V.
A Synthetic Approach Using Natural Stimulus Classes
Complex
Visual Classes
Research on pigeon categorization
has produced ample evidence in favor of all three theories of categorization:
exemplar, feature, and prototype theory. The most pessimistic conclusion
might be that the artificial stimuli, or the artificial feature combinations,
devised by the experimenter produced experimental artifacts in the pigeons'
behavior. The birds may have simply learned "a set of nonsense stimuli
associated with reward rather than relying on the type of classification
they may use outside the test chamber" (Watanabe et al., 1993; p. 372).

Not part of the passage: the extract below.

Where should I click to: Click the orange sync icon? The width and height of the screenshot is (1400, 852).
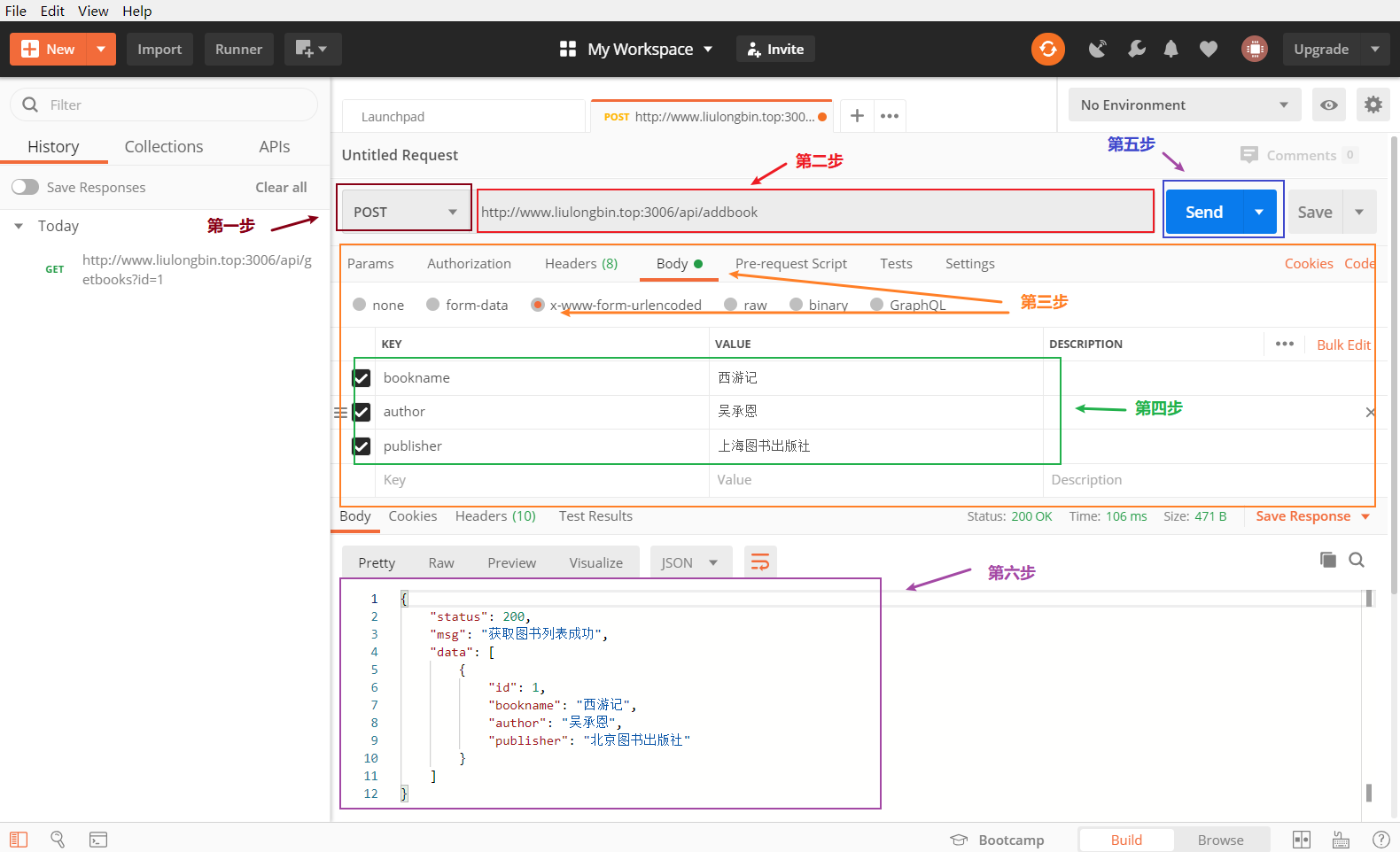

In their natural visual worlds, pigeons are faced with objects rather than
with the simplistic stimuli used in psychophysical experiments (Fetterman,
1996). It is very likely that the current inability to specify the kind
of features extracted by pigeons from objects or complex scenes, is the
main reason for the success of associative theories. In order to provide
evidence for either of the other two categorization theories, a precise
knowledge of the information that enters the cognitive process of feature
integration would be required. However, since the perceptual processes
by which the patterns of excitation in sensory nerves are transformed into
stable representations of objects and classes are unspecified, neither
categorization model has a chance of surviving.

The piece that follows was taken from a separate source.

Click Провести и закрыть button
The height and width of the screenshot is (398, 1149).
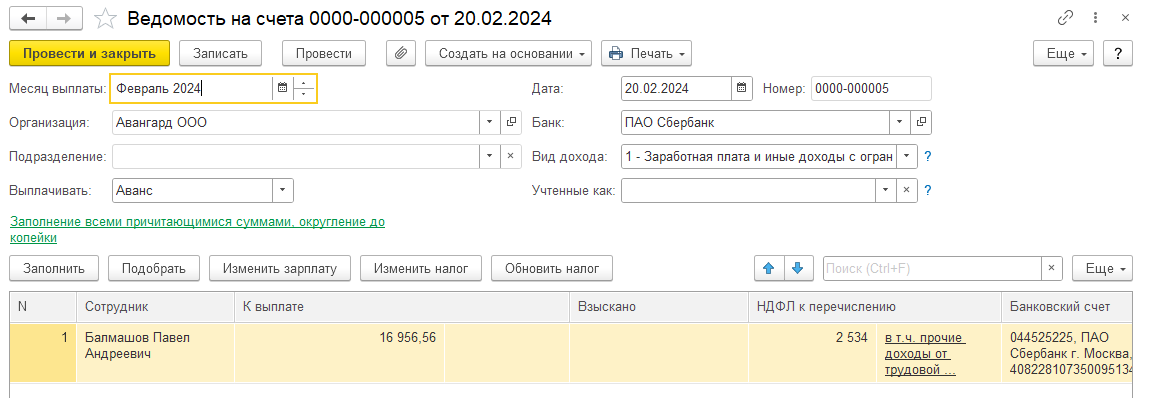89,54
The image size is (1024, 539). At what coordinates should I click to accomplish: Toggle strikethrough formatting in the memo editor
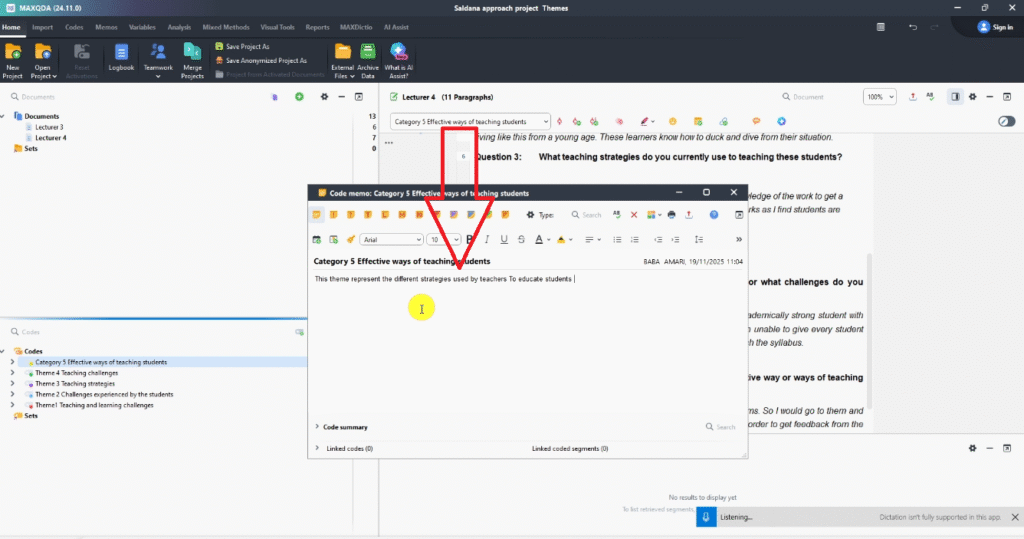[x=521, y=240]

Many of the above experiments have
been interpreted in terms of human language concepts. The same cognitive
revolution that earlier washed across the study of human learning had also
a (delayed) impact on the study of animal behavior. In that era, comparative
psychologists were tempted to employ a high-level semantic framework to
describe complex classes appropriately. From the bird's point of view,
however, even these semantic classes may have allowed a solution to the
classification in terms of a few global dimensions of invariance, detected
by surveying the entire scene. The basic stimulus aspects to which the
pigeon is pre-adapted when performing complex categorization tasks still
remains open to question. This lack of knowledge is not a sufficient reason
for supposing "that pigeons are doing anything more complex than associating
a large number of pictures and/or the features they contain with a reward,
and then showing transfer to new pictures to the extent that they contain
features previously associated with a reward" (Mackintosh, 2000, p.
125).
The Role
of Texture and Two-Dimensional Shape in Images of Human Faces
It is a paradox that, despite the
impressive progress physiologists and psychologists have made in understanding
the pigeon's visual capacities, little progress has been made in understanding
the role played by of the most fundamental properties of any object in
the environment: surface and space (from here on called "texture" and "shape").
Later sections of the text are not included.